# [Directive]
How many lines in the items below contain the word "Instruction"? Reply with the number alone.

Start of Recorded data

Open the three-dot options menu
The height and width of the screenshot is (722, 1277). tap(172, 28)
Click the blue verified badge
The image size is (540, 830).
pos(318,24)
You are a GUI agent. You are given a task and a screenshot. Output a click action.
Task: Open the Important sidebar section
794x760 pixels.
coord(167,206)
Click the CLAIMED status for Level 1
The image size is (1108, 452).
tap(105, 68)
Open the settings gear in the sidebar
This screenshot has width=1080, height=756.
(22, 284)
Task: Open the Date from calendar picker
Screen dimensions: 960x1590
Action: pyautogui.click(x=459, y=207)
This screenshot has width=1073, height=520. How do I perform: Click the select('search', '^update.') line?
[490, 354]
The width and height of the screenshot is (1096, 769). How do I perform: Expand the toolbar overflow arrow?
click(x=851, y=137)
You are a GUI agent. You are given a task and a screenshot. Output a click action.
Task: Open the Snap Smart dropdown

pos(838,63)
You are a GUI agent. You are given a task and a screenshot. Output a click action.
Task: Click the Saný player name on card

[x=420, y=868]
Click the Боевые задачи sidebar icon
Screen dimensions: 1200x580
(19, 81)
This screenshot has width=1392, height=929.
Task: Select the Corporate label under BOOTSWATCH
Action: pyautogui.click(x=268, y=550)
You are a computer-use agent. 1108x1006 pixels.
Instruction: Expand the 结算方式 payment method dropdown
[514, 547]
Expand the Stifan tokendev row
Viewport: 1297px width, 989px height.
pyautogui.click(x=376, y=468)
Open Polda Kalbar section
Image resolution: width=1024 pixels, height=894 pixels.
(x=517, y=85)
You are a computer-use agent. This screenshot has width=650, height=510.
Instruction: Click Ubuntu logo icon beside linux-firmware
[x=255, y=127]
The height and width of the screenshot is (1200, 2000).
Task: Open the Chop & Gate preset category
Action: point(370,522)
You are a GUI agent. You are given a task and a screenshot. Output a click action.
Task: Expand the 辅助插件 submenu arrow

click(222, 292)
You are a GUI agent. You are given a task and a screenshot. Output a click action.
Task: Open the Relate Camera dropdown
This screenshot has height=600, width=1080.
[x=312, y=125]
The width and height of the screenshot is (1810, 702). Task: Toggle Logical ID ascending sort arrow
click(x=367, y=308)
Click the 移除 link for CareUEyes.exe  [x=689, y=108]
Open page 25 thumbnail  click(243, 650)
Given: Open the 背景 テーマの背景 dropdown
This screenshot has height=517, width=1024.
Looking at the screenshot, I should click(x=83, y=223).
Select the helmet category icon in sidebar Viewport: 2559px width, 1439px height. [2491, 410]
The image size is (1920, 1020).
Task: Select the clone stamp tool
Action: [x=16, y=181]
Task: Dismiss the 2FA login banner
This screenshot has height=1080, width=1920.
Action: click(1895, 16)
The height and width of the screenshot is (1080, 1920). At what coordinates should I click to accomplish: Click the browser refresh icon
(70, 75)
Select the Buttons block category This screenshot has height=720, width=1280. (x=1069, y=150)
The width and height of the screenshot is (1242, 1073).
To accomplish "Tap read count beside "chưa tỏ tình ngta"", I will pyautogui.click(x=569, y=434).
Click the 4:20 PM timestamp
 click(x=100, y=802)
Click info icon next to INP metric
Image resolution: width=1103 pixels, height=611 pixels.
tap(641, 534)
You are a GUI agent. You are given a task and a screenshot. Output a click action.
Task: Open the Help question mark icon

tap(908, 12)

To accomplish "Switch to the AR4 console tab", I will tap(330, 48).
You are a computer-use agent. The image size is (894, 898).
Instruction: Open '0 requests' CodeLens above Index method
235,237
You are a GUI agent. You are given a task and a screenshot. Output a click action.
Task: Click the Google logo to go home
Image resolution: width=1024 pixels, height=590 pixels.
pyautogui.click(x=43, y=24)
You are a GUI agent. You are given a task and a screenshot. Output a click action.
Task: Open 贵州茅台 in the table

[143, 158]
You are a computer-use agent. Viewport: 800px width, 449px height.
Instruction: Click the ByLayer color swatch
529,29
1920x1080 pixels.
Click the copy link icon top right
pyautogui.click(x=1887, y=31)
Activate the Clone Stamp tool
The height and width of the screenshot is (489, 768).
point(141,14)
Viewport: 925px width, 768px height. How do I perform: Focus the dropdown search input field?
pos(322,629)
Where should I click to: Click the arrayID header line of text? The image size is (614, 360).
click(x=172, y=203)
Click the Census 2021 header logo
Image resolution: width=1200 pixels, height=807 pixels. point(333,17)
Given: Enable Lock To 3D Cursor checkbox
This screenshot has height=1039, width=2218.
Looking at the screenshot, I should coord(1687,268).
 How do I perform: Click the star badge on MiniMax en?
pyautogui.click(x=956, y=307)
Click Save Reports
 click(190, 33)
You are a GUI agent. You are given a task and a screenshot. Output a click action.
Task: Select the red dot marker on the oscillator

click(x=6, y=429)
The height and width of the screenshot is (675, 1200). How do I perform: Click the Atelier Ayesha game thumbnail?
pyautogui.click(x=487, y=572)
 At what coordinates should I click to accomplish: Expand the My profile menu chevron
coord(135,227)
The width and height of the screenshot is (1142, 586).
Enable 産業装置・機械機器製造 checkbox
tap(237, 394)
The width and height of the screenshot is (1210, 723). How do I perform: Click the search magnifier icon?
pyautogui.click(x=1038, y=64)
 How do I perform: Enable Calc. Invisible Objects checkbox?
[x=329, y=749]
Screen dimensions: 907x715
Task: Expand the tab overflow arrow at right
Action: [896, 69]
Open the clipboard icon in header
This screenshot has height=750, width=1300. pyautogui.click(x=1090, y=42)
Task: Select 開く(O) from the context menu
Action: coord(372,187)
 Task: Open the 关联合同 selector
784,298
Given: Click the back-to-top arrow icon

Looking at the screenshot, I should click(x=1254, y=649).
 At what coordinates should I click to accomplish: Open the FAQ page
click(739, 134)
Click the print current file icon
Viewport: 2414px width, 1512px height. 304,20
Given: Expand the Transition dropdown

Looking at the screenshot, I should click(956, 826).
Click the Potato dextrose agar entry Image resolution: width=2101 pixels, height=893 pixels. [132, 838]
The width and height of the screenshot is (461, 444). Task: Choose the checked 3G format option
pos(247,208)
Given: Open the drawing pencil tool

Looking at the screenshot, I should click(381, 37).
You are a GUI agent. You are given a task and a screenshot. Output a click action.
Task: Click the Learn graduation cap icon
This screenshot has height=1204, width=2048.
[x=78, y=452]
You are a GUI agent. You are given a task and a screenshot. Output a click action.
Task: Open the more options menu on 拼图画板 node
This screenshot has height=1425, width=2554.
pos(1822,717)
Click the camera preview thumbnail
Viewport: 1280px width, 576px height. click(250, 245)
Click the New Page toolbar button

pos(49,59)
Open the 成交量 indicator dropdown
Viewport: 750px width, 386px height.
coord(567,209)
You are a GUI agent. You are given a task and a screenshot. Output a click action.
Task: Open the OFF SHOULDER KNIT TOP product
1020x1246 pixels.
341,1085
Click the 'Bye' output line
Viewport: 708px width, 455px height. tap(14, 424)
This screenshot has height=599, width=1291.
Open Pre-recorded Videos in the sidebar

End of Recorded data

# [Final result]
4